# WHAT TO WORK ON:
**a.** According to the Chardonnay essay, which wine was the top white at the Judgement of Paris blind tasting?
**b.** Write the next part of the Chardonnay essay, picking up after its final sentence about older vines.
=== PAGE ===
I induced a look of bemused pity from a colleague of mine once when in the course of a friendly conversation I gave what was clearly the wrong answer to his question. At a walk-around tasting, as we swirled around glasses of $100 a bottle Pinot Noir, he asked me what my favourite grape was. Judging by his reaction, the answer was clearly not supposed to be “Chardonnay”.

To be fair, to all involved, Chardonnay was not my favourite grape then, nor is it particularly now. To paraphrase Tim Atkin MW, my favourite grape variety is the one (or ones) that got crushed to make whatever wine that I am enjoying at the moment. Wine is contextual, and the perfect depends on earthly and temporal conditions as much as any Platonic ideal.

Still, Chardonnay was my answer, because I find it one of the more interesting grapes. It has been simultaneously at the height and bottom of fashion for a quarter of a century. On the one hand, most of the most expensive white wines in the world are Chardonnay made from Burgundy or Champagne. On the other hand, some of the most boring, plonky wines from anywhere can very well be Chardonnay. Even if the ABC (anything but Chardonnay) movement moved on, Chardonnay is not cool no matter how much a bottle of Bâtard-Montrachet might cost.

Chardonnay is also interesting because it’s found just about everywhere wine grapes are grown. Part of this is for the very good reason that it can be grown just about anywhere between the 30th and 50th latitudes, more or less the climatic range of Vitis vinifera. It’s hardy, versatile and adaptable to all kinds of soil types and climates.

Chardonnay was also once the height of wine fashion. Not the ones from Burgundy, but the ones from the New World that sought to take their place. The top white wine from the famous Judgement of Paris blind tasting, organized by the late Steven Spurrier in May of 1976, was the 1973 Chateau Montelena Chardonnay, made from grapes grown from the Napa and Alexander Valleys of Northern California.

For the next 25 years, Californian and then Australian Chardonnay were the queens of white wines. They were popular at high and low price points, and the success of the New World Chardonnays inspired winegrowers in all corners of the wine world to plant Chardonnay in the last two decades of the 20th century.

One of my favourite Chardonnays is the one made from vines planted by the late Diego Planeta in Western Sicily in the mid-1980s. Planeta’s Chardonnay would get his eponymous winery noticed, as critics were curious as to what a Scilian Chardonnay might taste like. This translated into trade and consumer interest as buyers were more open to taking a chance on a wine made from a grape they knew than an indigenous one they hadn’t heard of, like Catarrato or Inzolia.

As it happened, Signor Planeta was a champion of the native grapes of Sicily, and the Planeta wineries that are run by his descendants are renowned for making wines all over the island with the grapes that were traditionally grown on each of their six sites. But in the 1980s and ’90s, so-called “international” grapes like Chardonnay (and Cabernet Sauvignon and Merlot) were the way to success.

The ’80s and ’90s boom in Chardonnay planting, and the subsequent pivot to indigenous grapes, means that in Europe the odds that a non-Burgundy Chardonnay has been made from vines that are 30 or 40 years old are high. These older vines are coming into their peak maturity, producing less yield, but with fruit of higher intensity and concentration.
=== EXTRACTED RECORDS ===
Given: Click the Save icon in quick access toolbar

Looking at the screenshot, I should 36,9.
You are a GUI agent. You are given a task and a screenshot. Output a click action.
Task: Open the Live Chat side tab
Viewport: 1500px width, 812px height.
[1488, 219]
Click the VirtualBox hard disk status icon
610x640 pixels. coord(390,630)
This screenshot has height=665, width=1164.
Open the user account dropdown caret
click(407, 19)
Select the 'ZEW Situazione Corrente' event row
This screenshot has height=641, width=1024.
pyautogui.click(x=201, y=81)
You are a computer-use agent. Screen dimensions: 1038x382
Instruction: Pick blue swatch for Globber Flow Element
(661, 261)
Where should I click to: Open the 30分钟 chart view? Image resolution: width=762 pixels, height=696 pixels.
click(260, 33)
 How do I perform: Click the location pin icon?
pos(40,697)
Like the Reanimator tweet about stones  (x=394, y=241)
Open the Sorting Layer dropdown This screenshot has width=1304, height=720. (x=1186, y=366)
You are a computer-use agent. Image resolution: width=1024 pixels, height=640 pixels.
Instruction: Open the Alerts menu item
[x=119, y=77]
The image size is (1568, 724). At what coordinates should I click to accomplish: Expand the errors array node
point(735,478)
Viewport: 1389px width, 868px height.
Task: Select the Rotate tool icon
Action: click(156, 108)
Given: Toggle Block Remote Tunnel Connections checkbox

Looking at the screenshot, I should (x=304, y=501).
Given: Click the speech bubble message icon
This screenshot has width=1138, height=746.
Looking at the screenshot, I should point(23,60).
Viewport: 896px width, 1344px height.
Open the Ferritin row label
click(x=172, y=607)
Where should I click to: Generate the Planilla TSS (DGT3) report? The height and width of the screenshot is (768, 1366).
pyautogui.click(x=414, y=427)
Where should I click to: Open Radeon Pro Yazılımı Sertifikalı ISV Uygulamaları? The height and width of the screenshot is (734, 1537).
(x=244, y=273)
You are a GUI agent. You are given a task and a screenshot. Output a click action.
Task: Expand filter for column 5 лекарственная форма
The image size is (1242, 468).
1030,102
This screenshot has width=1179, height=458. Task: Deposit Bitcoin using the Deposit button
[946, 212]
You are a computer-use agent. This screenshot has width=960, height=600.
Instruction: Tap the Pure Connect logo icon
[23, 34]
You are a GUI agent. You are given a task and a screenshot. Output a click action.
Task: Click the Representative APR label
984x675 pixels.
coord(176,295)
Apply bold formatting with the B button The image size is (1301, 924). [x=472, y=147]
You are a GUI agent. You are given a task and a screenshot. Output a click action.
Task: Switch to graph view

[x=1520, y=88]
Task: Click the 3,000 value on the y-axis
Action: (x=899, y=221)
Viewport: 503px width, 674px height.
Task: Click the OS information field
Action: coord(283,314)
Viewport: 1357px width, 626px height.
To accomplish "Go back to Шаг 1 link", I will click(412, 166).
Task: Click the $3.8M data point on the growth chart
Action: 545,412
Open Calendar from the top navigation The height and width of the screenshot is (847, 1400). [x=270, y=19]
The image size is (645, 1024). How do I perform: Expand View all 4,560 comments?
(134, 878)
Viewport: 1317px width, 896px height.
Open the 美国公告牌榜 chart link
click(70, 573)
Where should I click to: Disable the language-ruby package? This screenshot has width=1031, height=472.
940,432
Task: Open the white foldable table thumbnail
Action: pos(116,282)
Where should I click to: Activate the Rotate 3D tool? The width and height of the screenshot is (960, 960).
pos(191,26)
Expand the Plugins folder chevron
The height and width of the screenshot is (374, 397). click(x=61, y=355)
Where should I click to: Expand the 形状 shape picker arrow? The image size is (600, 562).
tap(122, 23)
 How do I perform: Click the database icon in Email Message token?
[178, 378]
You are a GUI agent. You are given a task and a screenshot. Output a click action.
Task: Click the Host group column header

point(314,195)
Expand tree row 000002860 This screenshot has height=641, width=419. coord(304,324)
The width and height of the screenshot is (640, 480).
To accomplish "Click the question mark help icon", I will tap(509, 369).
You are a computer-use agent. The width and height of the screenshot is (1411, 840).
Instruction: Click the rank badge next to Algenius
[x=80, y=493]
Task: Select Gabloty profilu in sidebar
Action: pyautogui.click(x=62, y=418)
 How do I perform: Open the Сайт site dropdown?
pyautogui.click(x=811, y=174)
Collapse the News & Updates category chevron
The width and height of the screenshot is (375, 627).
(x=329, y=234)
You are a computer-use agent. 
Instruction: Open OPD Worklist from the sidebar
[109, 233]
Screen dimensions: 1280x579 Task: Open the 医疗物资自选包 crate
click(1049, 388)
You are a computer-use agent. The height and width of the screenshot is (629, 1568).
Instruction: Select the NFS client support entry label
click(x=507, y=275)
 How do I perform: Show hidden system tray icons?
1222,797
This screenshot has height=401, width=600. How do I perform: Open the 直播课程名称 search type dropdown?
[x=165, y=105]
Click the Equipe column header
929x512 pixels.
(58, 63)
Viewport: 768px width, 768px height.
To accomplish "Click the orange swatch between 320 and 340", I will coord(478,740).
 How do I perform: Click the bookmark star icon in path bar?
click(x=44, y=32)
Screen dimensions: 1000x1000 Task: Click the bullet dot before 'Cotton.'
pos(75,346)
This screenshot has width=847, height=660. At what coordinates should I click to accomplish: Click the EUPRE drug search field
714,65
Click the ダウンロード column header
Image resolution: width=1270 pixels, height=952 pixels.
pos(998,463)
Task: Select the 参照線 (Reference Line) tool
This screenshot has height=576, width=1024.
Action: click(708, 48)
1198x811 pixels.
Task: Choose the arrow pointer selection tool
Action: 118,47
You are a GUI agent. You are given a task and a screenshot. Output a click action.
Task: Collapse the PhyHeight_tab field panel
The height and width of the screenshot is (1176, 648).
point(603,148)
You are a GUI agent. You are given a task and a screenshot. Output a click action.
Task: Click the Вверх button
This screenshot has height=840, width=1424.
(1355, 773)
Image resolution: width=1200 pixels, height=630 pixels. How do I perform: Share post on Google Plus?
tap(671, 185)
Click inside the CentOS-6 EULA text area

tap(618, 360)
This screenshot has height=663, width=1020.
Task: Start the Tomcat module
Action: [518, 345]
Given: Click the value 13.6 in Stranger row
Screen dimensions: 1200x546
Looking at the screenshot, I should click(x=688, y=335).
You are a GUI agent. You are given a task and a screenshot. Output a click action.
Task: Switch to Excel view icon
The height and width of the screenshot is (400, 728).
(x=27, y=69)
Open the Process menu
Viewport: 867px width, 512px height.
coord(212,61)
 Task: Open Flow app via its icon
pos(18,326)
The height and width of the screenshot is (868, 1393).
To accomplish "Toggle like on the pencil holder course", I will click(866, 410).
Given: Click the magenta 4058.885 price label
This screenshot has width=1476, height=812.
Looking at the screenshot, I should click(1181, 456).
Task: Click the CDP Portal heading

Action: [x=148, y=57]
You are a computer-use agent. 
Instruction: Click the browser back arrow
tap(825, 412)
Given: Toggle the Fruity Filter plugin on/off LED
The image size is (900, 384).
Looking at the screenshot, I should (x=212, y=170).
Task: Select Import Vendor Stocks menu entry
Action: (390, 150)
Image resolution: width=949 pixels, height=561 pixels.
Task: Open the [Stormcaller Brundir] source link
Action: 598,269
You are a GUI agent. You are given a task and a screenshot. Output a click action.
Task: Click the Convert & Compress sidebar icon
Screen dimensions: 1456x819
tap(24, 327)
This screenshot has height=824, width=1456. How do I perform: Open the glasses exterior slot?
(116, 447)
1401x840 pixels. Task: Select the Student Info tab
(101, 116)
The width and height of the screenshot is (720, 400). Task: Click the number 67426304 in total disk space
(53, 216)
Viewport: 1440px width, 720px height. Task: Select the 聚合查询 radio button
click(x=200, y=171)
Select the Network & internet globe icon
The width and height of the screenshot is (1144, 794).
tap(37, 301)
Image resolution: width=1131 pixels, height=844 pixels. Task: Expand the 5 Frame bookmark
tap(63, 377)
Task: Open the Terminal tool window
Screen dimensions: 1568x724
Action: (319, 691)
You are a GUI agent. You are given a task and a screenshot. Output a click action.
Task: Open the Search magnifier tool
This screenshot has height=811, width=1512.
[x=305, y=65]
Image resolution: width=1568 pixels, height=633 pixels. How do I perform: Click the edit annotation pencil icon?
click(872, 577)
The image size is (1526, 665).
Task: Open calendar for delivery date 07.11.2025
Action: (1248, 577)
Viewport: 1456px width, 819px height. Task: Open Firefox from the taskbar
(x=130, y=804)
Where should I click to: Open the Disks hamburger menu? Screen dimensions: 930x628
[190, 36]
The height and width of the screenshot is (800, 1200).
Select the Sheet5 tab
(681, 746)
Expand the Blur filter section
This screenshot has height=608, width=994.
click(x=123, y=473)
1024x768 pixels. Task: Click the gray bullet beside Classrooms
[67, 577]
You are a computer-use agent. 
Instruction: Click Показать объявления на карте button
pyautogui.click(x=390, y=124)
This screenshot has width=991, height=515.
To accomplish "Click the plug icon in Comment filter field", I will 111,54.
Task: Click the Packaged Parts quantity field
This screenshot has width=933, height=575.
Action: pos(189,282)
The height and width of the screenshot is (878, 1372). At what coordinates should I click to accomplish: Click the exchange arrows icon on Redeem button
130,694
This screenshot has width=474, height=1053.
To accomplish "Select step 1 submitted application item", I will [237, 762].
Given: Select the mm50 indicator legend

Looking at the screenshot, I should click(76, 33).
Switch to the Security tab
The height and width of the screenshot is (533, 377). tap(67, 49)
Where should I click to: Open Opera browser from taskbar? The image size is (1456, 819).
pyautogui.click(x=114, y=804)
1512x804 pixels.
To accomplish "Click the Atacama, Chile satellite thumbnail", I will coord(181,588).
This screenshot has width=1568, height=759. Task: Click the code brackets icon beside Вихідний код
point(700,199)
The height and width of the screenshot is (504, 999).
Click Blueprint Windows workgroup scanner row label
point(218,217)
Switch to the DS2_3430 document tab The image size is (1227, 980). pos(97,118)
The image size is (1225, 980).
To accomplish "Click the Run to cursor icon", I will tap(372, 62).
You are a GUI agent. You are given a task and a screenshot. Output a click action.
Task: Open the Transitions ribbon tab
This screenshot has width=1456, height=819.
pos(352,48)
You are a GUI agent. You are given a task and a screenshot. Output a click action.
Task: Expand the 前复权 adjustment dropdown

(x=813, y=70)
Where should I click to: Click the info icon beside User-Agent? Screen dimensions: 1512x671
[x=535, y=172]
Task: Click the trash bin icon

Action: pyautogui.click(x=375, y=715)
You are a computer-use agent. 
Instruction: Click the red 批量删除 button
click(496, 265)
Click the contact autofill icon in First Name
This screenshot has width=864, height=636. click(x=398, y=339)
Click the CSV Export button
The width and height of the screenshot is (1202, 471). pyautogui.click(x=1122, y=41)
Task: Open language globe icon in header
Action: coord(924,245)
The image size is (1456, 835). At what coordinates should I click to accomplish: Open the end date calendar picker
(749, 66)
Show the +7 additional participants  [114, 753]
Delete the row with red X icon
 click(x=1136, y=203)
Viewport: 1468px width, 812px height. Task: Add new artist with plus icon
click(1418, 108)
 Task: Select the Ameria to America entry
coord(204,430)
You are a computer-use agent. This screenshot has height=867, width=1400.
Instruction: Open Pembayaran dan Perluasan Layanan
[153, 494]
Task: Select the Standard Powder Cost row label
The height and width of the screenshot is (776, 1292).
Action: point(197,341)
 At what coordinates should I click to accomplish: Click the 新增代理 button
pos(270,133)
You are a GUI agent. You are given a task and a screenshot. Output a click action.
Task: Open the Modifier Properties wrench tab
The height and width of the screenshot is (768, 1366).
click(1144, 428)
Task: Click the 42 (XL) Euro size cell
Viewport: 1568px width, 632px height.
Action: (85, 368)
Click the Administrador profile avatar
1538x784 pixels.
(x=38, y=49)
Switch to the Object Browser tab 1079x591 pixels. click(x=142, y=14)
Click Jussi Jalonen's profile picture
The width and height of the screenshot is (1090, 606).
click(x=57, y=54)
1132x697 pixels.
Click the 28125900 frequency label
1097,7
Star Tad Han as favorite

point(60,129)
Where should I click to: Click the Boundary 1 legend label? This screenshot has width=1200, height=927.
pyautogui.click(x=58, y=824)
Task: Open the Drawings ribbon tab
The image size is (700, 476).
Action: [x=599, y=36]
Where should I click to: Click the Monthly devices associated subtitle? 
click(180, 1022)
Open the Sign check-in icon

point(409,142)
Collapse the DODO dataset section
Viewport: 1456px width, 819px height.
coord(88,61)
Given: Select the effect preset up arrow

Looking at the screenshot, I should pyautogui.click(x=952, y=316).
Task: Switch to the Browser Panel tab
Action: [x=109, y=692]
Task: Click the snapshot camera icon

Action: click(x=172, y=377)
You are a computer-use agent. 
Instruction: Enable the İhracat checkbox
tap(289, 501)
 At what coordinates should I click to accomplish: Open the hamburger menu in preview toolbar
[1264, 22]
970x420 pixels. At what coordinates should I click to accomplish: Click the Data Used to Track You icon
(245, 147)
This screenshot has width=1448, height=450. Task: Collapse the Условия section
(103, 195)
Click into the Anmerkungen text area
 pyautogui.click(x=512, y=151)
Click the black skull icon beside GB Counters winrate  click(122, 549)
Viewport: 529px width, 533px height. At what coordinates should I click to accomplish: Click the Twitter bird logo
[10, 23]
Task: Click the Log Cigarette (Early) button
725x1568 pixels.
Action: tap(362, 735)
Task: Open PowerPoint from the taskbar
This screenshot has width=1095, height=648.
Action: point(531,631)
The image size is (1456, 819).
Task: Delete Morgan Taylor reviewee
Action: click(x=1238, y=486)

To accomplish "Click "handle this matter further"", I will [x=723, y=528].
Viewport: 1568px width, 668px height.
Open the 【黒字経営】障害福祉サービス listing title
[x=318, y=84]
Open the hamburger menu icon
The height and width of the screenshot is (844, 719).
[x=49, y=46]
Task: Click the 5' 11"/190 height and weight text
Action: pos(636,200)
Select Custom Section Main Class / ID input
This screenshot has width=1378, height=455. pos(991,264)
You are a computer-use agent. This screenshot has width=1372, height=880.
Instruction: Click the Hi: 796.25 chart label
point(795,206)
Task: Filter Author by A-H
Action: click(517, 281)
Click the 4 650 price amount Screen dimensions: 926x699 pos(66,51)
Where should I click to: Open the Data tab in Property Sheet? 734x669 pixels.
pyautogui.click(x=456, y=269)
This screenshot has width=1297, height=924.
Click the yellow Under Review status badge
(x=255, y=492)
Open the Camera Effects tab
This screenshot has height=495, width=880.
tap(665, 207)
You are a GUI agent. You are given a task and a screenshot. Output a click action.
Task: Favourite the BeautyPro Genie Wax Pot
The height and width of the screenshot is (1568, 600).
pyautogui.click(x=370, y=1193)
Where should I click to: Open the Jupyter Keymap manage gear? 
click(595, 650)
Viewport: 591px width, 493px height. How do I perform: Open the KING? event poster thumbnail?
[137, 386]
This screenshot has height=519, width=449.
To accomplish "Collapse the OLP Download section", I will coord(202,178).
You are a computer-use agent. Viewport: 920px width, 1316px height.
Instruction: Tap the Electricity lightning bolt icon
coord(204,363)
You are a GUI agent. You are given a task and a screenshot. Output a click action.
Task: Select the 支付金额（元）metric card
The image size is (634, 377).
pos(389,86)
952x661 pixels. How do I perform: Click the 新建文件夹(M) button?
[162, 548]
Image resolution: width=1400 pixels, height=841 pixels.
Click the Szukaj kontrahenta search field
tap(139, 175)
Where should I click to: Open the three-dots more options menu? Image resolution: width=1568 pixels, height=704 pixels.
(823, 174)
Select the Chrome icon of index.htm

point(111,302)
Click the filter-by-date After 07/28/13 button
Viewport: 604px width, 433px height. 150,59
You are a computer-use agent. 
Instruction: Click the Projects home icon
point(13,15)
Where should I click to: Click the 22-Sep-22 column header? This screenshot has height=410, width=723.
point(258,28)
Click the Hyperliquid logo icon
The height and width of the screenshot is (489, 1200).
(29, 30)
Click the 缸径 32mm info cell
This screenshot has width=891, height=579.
===
# RESPONSES TO THE TASKS:
**a.** The 1973 Chateau Montelena Chardonnay.

**b.**
On trips abroad, I have seen colleagues dismiss the lone bottle of Chardonnay on the tasting table in favour of the Riesling, Chenin Blanc, Pecorino or whatever was considered authentically local. They would wonder why I honed in on it, but those brave enough to take my suggestion that it might be worth trying were more often than not pleasantly surprised.

In Wine Grapes (2012) Harding, Robinson, and Vouillamoz write: “Chardonnay, loved or reviled, is arguably the most versatile white wine grape. Without a dominant flavour of its own, it can take on a wide array of aromas depending on where it is grown and, particularly, how it is made.”

Earlier this year I wrote about Thomas Bachelder’s Toussaint project and the 11 Chardonnays he made from the 2020 vintage, each from a particular site (lieu-dit) in Ontario’s Niagara Peninsula. Bachelder did his best to treat each wine the same, so that the different sites, and different parts of the region, from Lake Ontario to higher lands on the Escarpment, showed, much like the famous vineyards of Burgundy.

In this way, I think Chardonnay makes an interesting blank canvas for a study of how one geographical area might taste different from another. As I write, in my fridge sit four bottles of Chardonnay, ranging in price from $30 to $17 a bottle. They are from Burgundy (André Goichot Mâcon Villages 2019), Niagara’s Beamsville Bench (Malivoire Small Lot Chardonnay 2021), Piedmont in Northwestern Italy (Fontanafredda Langhe Chardonnay 2021) and South Australia (Wakefield Estate Label Chardonnay 2021). It will be fun to see how they resemble or differ from each other.

Of course, terroir doesn’t actually make wine, people do. Chardonnay offers its winemakers the full complement of choices on how to shape the ultimate flavour of a wine. This includes what the wine is made in: is it new or old (neutral) oak barrels, stainless steel, or concrete? Or whether to allow a secondary malolactic fermentation that converts sharper, green apple-like acids into milky or buttery ones. There are more factors to be controlled, like using wild or cultured yeast, exposure to oxygen, or leaving the wine to rest on its lees.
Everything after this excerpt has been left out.